-- Opening Marker --
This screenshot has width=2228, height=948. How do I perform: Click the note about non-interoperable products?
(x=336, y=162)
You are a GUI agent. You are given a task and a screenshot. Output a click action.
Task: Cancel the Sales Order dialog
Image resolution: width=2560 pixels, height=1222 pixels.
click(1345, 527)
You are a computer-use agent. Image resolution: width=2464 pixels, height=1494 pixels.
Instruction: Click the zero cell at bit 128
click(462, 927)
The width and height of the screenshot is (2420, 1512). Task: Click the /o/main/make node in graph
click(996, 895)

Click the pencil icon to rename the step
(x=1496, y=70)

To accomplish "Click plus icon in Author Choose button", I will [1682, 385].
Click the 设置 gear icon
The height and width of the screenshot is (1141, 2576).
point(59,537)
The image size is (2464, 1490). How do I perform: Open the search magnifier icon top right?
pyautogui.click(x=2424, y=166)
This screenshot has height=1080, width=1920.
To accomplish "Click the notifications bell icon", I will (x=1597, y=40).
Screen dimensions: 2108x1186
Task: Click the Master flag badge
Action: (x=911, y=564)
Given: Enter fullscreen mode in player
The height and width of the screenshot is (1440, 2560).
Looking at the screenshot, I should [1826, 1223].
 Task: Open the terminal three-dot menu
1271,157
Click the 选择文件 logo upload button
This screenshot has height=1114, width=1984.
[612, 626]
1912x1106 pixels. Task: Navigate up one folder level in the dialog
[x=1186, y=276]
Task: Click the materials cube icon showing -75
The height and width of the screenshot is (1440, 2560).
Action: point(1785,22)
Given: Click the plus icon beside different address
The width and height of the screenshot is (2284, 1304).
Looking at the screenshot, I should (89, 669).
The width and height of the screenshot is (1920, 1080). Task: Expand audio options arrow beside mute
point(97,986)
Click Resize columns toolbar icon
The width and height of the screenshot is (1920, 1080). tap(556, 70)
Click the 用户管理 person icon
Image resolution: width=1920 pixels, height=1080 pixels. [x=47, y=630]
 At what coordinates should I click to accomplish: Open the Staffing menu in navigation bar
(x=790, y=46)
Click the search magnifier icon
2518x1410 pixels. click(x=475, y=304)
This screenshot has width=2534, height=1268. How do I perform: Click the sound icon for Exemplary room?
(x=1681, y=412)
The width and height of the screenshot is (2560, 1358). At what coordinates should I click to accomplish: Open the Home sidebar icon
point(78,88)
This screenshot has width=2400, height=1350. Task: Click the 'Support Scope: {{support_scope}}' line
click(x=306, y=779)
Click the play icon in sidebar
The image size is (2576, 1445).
-- Closing Marker --
• Task description:
Would you copy every line of the entries in which "agent" appears?

• Solution to this task:
You are a GUI agent. You are given a task and a screenshot. Output a click action.
You are a computer-use agent. Image resolution: width=2464 pixels, height=1494 pixels.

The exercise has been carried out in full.